■ Requirements
**1)** In the dirty dairy article, how many years did the writer's father spend in German POW camps?
**2)** Please write the next part of the dirty dairy article, picking up after its final sentence.

■ Quoted passage

-*-

Economy
Dirty Dairy …
Lindsay Tuffin: This story takes me back a half century to an idyllic upbringing … on the farm at Natone (North-West Coast, Tasmania) before industrial farming destroyed it all. There used to be a creek, The Chasm Creek, which trickled from a spring at the back of the farm. The creek contained blackfish … and giant freshwater crayfish, which we used to entice to the surface with the odd dead rabbit on a string. It’s all gone now … destroyed by a huge water reservoir a subsequent farmer installed as he went full-tilt into industrial enterprise, gobbling up neighbouring farms on the get-bigger-or-get-out principle. There is another memory from those days: Dad spent 4.5 years in German POW camps in WW2 … and I have never forgotten his deep sadness at the silence in the old-growth at the back of the farm after strychnine (to kill rabbits) laid waste to all birdlife whose joyous song echoed from the old-growth. There was something about birds and flight for those POWs … that wondrous freedom … NZ shares with Tasmania so much … including Gondwana, 1080, industrial dairy …
Over hills and dales the giant irrigators stride. Central Otago drylands are no more, on the Maniototo near Ranfurly.
Rotary irrigator in action
Where does all the water go? It goes to the huge rotary irrigators, some over a kilometre long that can been best seen from space or google earth. They are fed by water pumped from the aquafers under the Canterbury Plains. They have been sustaining a dairy and land price boom.
The mainstream of the Ashley river. February 2011. A once strong flowing clear water river is reduced to a trickle. There could be direct take going on, but the river is just being drained into a depleted aquafer.
Kuku Creek, also known as Leggats Creek, about 30km north of Christchurch. Once a clear flowing spring creek of the Canterbury Plains with nearly waist deep water over a smooth gravel bottom. It was a great habitat for trout, eel and native fish. Now just the shallow drain seen here with grey slime substitute for water. No observable life left in it now.
Today, the problems of our rivers has been condensed by many to a single issue – pollution arising from “dirty dairy”.
In this second part of rivers, we look at “dirty dairy”. In some districts it is the big issue, especially on east coast drylands where there is sufficient water to supply large-scale irrigation.

-*-

■ Dataset records
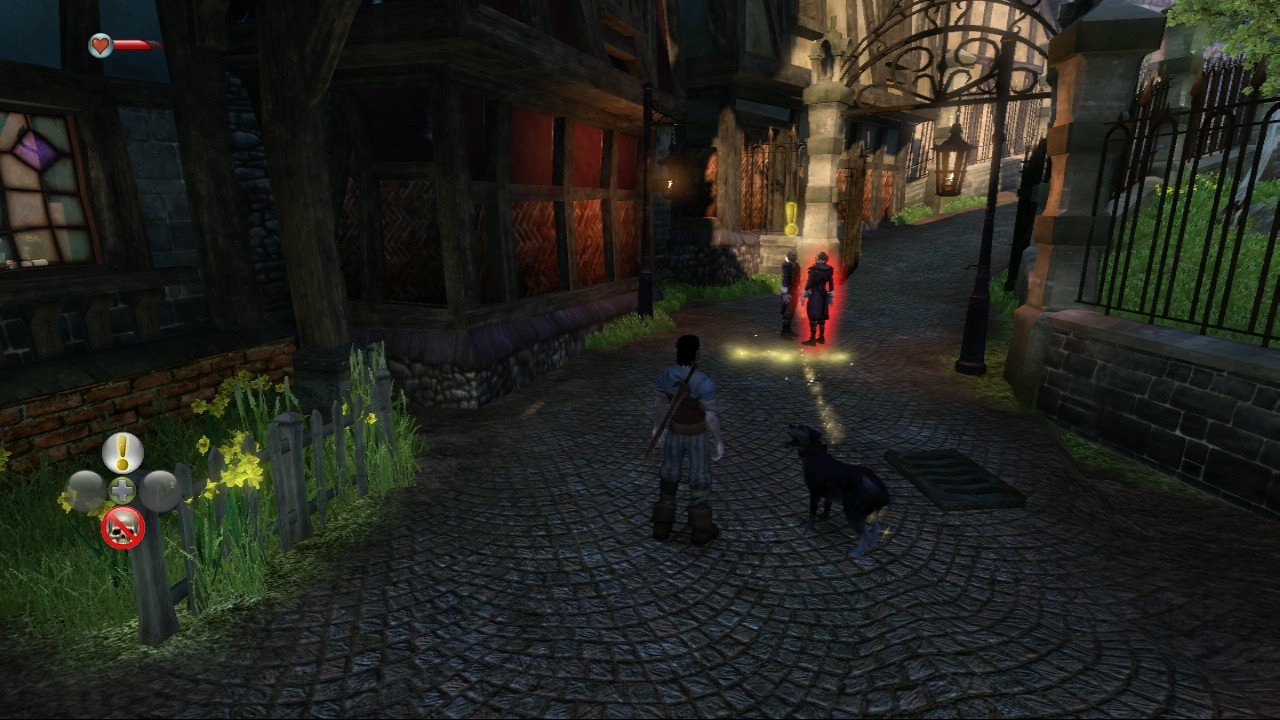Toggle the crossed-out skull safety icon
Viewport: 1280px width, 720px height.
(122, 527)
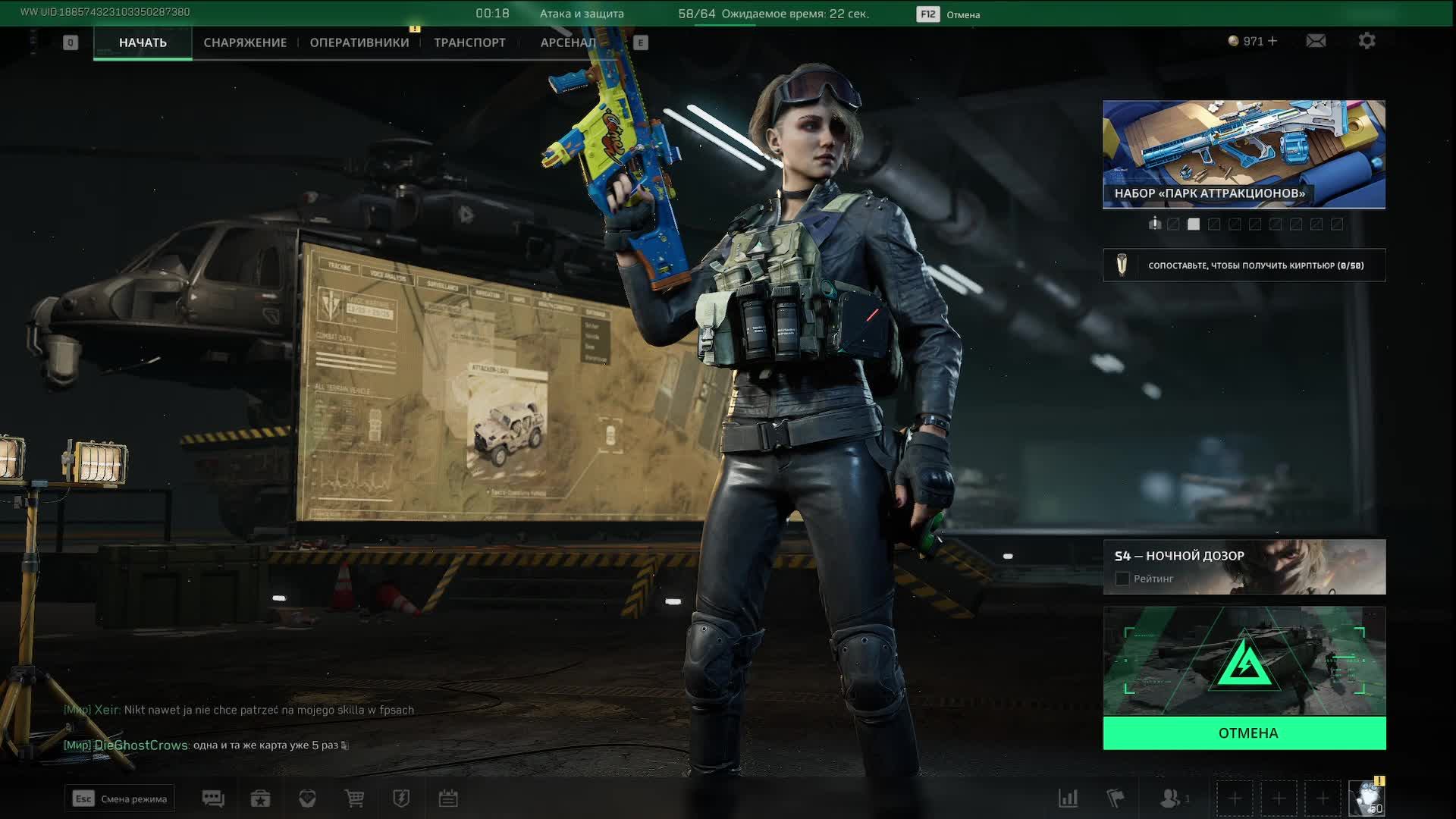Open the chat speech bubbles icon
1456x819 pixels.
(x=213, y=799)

-*-

■ Outputs for the tasks
**1)** 4.5 years

**2)**
Here, the combination of water abstraction and dairy pollution makes it more than 95% of the problem – almost 100%. Canterbury, the focus of this section is the single biggest “dirty dairy” district, but there are others. There are also more in the pipeline, such as Wairarapa and Central Hawke Bay where there are planned irrigation projects.
Areas with adequate rainfall and different soil types, such as Waikato, we deal with in the next section.
For convenience pollution can be separated into nutrients and chemical contamination of the waterways.
Dealing first with nutrients. We’ve got to remember that rivers are living systems; they need food – nutrients. A sterile body of pure water will not support life.
The issue is not nutrients but the balance of nutrients, though too much maybe worse than too little. Dairy itself has been around since Marsden’s mission at the Bay of Islands in the early 19th century. Dairy and its nutrient run-off has really only become a problem over the last 30 years, and it has really only impinged on the wider public psyche in the last 5 or 6 years.
Prior to that, it was an industry based on nitrogen-fixing using clover. In those days, milk processing was carried out in the many small dairy factories that peppered the land.
They were almost always close to a river to get rid of the whey. The famous fly fishing rivers of yesteryear – like the Manawatu, Mangatainoka, and Makakahi did not appear to suffer from some nutrient enhancement. Now though, it is another game, much bigger and more intensive – it is no longer nutrient enhancement, it is nutrient overload. Though there is still some life in these rivers, they are nothing like they were.
It was probably the “Pay or Take” deal signed between the government and the developers for the Maui gas field that in an odd way had a lot to do with changes to agriculture and ultimately to rivers.
New Zealand was committed to taking the gas, and suddenly as a nation, we had more natural gas than we could poke a stick at. That was until Robert Muldoon and his “think big” programmes of the late 1970’s early 80’s appeared on the scene. To use up the gas, programmes such as gas to gasoline and gas to urea fertiliser (nitrogenous) were introduced.
There was soon a lot of fertiliser that had to find a home. To help move it there were even ads on the tele showing a young man turning up before an admiring family in a new car, and boasting of the glories of urea, how now, with cheap and effectively subsidised fertiliser, the future of dairy had a rosy glow.
Suddenly dairy was booming with rising world prices and cheap urea. Waikato dairy land prices soon went through the roof and suddenly the younger members of the dairy industry were looking for somewhere to expand.
Dairy herds began to be shipped south to displace sheep in Southland. It was a “push-pull” situation. As one observer noted, Southland banks were not interested in a $60 to $100 000 loan to support a sheep farmer for a new tractor, but they welcomed an application for a $3 or $4 million to do a dairy conversion.
It was irrigation that started a boom on Canterbury dryland. On places like Rakaia Island, what was once a low-density pastoral operation on old riverbed covered with tussock and matagauri (thorn bush) is now intensive irrigated dairy on very light land.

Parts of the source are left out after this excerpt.